▶ [WHAT IS EXPECTED] In the entries below, find the line with "Task: Click the styles Filter input field" and the line with "Image resolution: width=1720". Return those two lines and all lines between them, exactly.

▶ [SOURCE DATA]

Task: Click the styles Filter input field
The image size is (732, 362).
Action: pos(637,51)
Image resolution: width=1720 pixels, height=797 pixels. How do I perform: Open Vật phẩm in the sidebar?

--

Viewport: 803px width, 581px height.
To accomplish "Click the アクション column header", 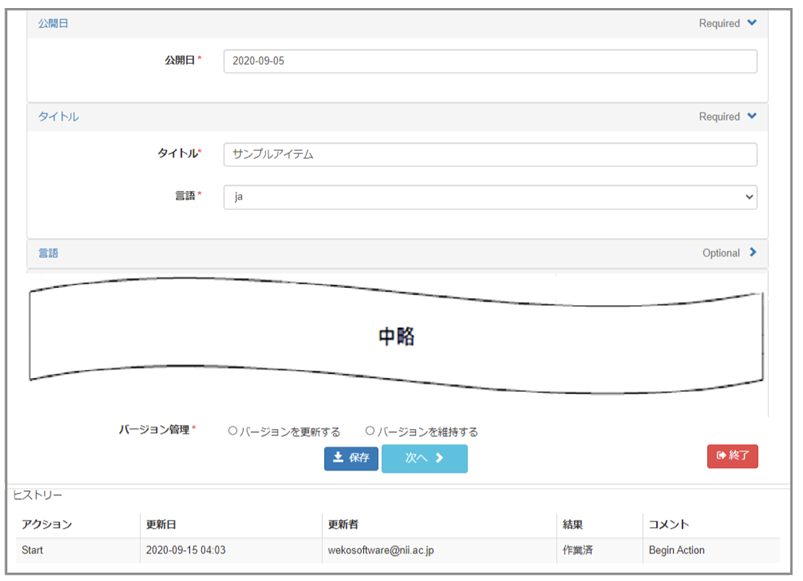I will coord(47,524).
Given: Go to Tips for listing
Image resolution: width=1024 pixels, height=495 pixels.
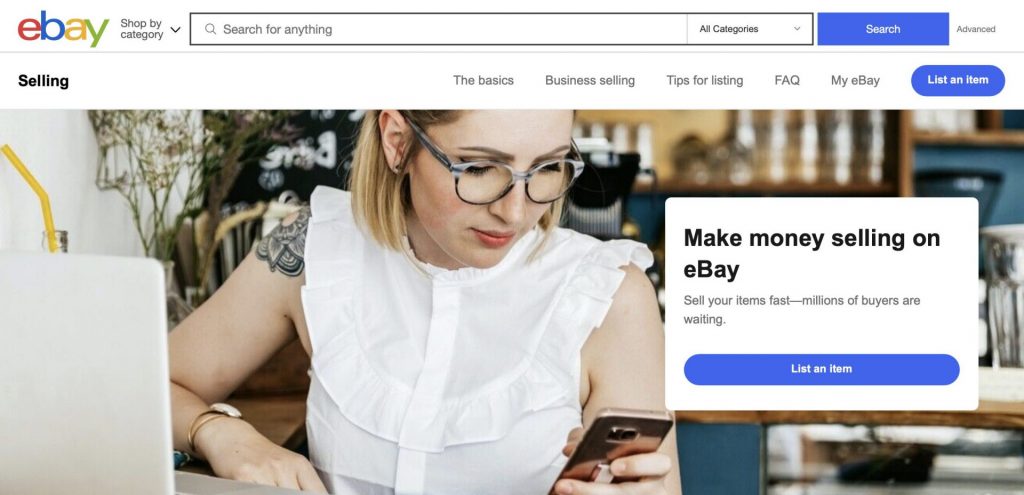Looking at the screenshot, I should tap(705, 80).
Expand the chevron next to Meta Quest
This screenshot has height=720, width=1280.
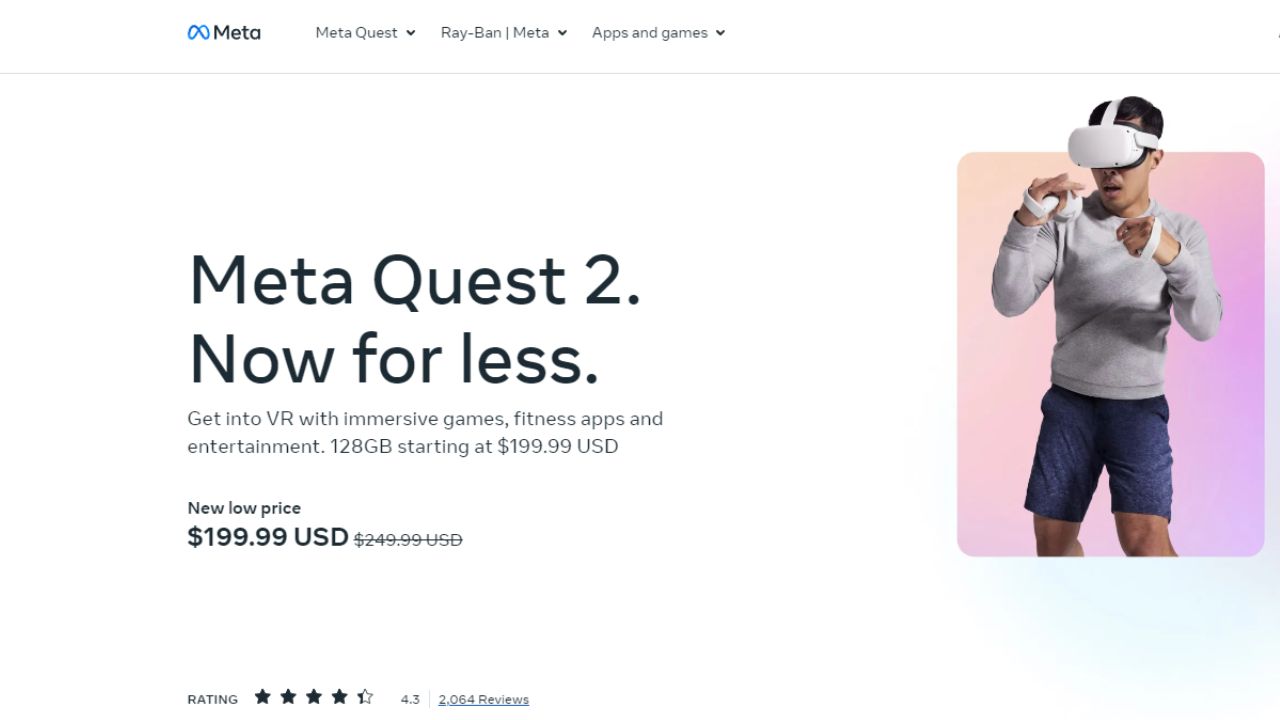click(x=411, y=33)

▶ [TASK SOLUTION]
Task: Click the styles Filter input field
The image size is (732, 362).
Action: pos(637,51)
Image resolution: width=1720 pixels, height=797 pixels. How do I perform: Open Vật phẩm in the sidebar?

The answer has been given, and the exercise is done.